* ЗАДАНИЕ
Выпишите из текста о библиотеке лавры отрывок от слов «Видео обрывается, а» до слов «стал монашеский постриг.» включительно.

* ИСХОДНЫЙ ТЕКСТ
--

Незыблемый удел Богородицы: жизнь в лавре
13 марта. Начало 3-ей седмицы Великого поста. В мои руки попадает видео раздачи книг в лавре, которую смею называть родной. По сравнению с остальными событиями последних недель это незначительный эпизод из известной неутешительной хроники. Библиотека раздает свое имущество, тщательно собираемое и хранимое. Опустевшие полки, небольшая очередь из благочестивых мирянок и семинаристов. Кто-то ходит среди перебранных стеллажей, уже утративших добрую долю фонда. Книги раздают, чтобы они не остались бесхозными, чтобы еще выполняли свое великое назначение.
Среди этого суетливого вечернего действа вижу давнишнего заведующего библиотекой – этот монах своими руками помогает разбирать достояние вверенной ему библиотеки. Тяжелое зрелище, хоть и одно из целого ряда подобных. Какую-то пронзительную боль оно вызывает в душе. И не просто из-за сочувствия… Я знал эту библиотеку другой. Скажем, вот тот шкаф, к которому имел возможность сам подходить и искать книги для бакалаврской. Здесь были отменные издания – редчайшие, по богословской мысли ХХ века. Чуть поодаль стеллаж с раритетными книгами дореволюционной печати – в основном богослужебные книги. У них был особый запах священной старины. На видео эти полки уже пусты – какую-то сиротливо забившуюся в угол книжечку досматривает семинарист. Остальное, наверное, уже вывезли монахи в скит. Или раздали. Камера поворачивается – на прежнем месте, в полукруге окон, стоит стол, за которым мне когда-то вдохновенно писалось. Помню эти мгновения, словно то было вчера – за окнами осенняя киевская погода и лаврские улочки в пожелтевшей зелени. Виднеются купола и кресты. В библиотеке тишина. Рядом – книги, которые свободно можно снять с полки, просмотреть, выбрать нужное. Что-то можно взять в келлию – так мы называли комнаты в семинарском общежитии. Первая дипломная работа – хочется написать обо всем, чувствуется какой-то особый творческий порыв. Так здорово выстраивать книжные мысли в одну гармонию собственного сочинения!
Архимандрит Силуан (Пасенко)
Видео обрывается, а с ним и мои воспоминания. Лавра так много оставила в душе! Даже посредством таких крохотных эпизодов. Утратит ли она свое живительное, освящающее, назидательное свойство с приходом богоборцев? Уйдет ли из истории, как нечто временное? Верю, что нет. Это незыблемый удел Богородицы. Как гласит лаврский афоризм: «Монастырь – в пещерах». Обитель стоит неусыпными молитвами преподобных. Небесным заступлением лавра преодолеет нестроения, о чем свидетельствует ее тысячелетняя история. Для меня же самого есть еще один аргумент нерушимости священной сути Киево-Печерской обители. Он подсказан семью годами жизни в монастыре, плодом которых стал монашеский постриг.

--

* ИЗВЛЕЧЁННЫЕ ЗАПИСИ

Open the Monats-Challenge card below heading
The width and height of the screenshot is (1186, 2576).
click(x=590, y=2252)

--

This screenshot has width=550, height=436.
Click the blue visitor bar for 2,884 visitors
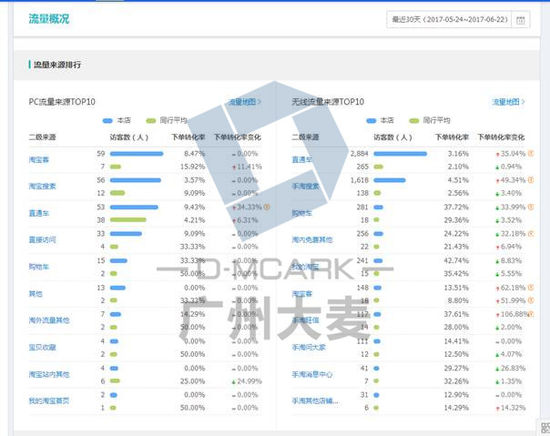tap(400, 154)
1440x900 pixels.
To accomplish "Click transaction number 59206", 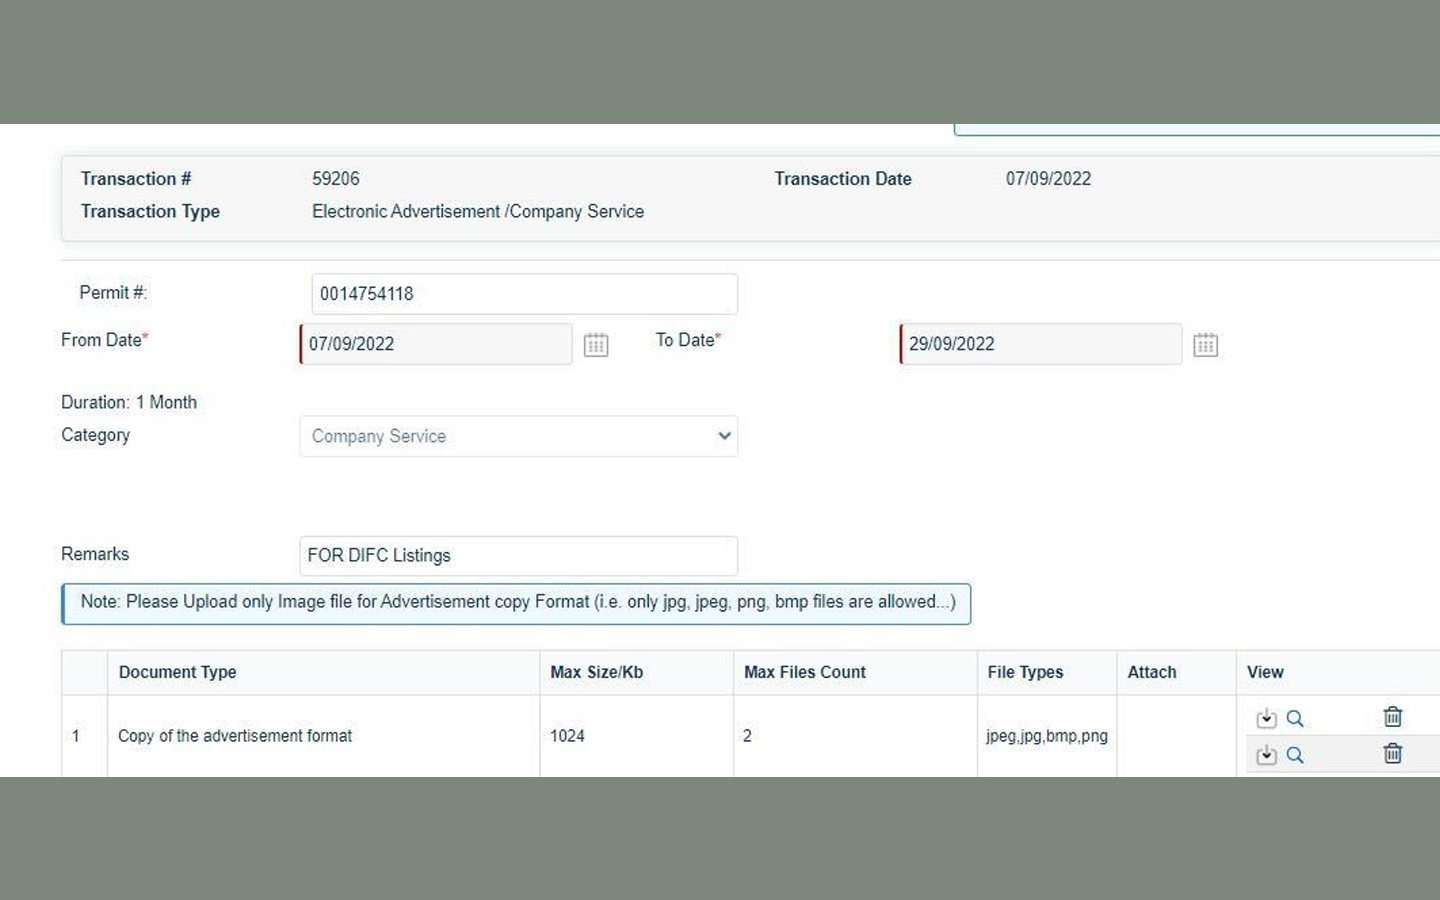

--

* РЕШЕНИЕ
Видео обрывается, а с ним и мои воспоминания. Лавра так много оставила в душе! Даже посредством таких крохотных эпизодов. Утратит ли она свое живительное, освящающее, назидательное свойство с приходом богоборцев? Уйдет ли из истории, как нечто временное? Верю, что нет. Это незыблемый удел Богородицы. Как гласит лаврский афоризм: «Монастырь – в пещерах». Обитель стоит неусыпными молитвами преподобных. Небесным заступлением лавра преодолеет нестроения, о чем свидетельствует ее тысячелетняя история. Для меня же самого есть еще один аргумент нерушимости священной сути Киево-Печерской обители. Он подсказан семью годами жизни в монастыре, плодом которых стал монашеский постриг.